Calls to the hotline documented unlawful photo ID screening across Pennsylvania, while Florida college students reported that poll workers classified their dormitories as hotels and then issued them provisional ballots. In North Carolina, coalition members filed a lawsuit to keep polls opened later after voters were paper ballots in lieu of malfunctioning equipment.
Election Protection Coalition partners reflected as polling sites closed across the country on this day in voter issues:
“Our American electoral system is a work in progress,” said Kristen Clarke, president and executive director of the Lawyers’ Committee for Civil Rights Under Law. “Today, we saw a number of issues involving voter intimidation, long lines outside of polling sites, equipment failures, improper application of voter identification requirements, and other issues. More work remains to be done to ensure full access to our democracy. We will use the information obtained from this election cycle to push for positive reforms and to continue our work to combat ongoing voting discrimination and voter suppression.”

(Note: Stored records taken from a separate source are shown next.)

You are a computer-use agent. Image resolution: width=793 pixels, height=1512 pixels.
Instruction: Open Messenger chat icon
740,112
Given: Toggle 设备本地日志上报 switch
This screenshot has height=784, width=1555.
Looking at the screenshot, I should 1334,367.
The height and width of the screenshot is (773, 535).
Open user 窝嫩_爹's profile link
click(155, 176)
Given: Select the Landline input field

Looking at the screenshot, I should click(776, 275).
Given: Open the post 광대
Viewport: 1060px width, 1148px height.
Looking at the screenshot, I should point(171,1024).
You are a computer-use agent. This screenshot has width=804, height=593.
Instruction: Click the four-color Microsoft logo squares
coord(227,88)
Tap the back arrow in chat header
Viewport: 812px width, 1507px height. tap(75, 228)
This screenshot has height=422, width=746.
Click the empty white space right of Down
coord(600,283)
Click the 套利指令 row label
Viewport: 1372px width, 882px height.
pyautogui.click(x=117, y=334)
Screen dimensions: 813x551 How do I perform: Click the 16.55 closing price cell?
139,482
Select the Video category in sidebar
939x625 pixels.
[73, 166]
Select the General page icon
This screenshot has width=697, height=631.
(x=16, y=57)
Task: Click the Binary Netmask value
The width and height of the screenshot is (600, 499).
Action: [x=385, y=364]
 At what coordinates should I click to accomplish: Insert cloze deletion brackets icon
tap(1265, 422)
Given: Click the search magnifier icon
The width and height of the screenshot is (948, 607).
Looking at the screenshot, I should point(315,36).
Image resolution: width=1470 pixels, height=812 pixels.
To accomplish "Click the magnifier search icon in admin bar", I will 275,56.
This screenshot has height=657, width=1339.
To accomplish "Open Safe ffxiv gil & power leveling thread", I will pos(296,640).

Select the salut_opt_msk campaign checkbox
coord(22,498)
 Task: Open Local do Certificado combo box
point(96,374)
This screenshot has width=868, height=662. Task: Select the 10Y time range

“The calls coming through our hotline this election cycle proved the critical importance of in-language resources for our growing Asian American and Pacific Islander (AAPI) electorate,” said Christine Chen, executive director of APIAVote.. “Calls came from over forty states, highlighting the expansive geographic diversity of our community, with concerns about language access, navigating the voting process, and more. This year, AAPI voters capitalized on early voting, with high early voter turnout in states like North Carolina, Florida and Georgia, which demonstrates that our community is taking advantage of our in-language resources like the hotline to access the ballot.”
“There is no excuse in the 21st century for voters to experience long lines because of machine malfunctions, confusion over rules or overt discrimination in voting,” said Karen Hobert Flynn, president of Common Cause. “This election makes clear that Congress and the states must to act immediately to restore the Voting Rights Act and make commonsense reforms to modernize election systems.”
“Through our 1-888-Ve-Y-Vota hotline, we know Latinos headed to the polls today prepared, informed about their rights and ready to make their voices heard at the ballot box,” said Arturo Vargas, National Association of Latino Elected and Appointed Officials (NALEO) Educational Fund executive director. “While we were concerned by some reports of voter intimidation, long lines and delays in opening of polling locations, we know that Latino voters remained steadfast in their commitment to casting ballots this election. Working together with the community, partners and the Election Protection Coalition, we were able to address problems in real time, helping ensure that eligible Latino voters who wanted to exercise their right to vote were able to do so in Election 2016.”
“Today, calls to the hotline (1-888-API-VOTE) paint a different picture for the Asian American electorate than in past years as the majority of calls were not about voter intimidation but rather about AAPIs exercising their democratic rights,” said Mee Moua, president and executive director of Asian Americans Advancing Justice | AAJC. “Our hotline was a beacon of information for the community – finding polling locations and providing in-language resources for AAPI voters. Though we will continue to monitor the hotline for reports of voter intimidation in the next several weeks, we are encouraged that our efforts were focused on the opportunity to vote and not about those intending to obstruct it.”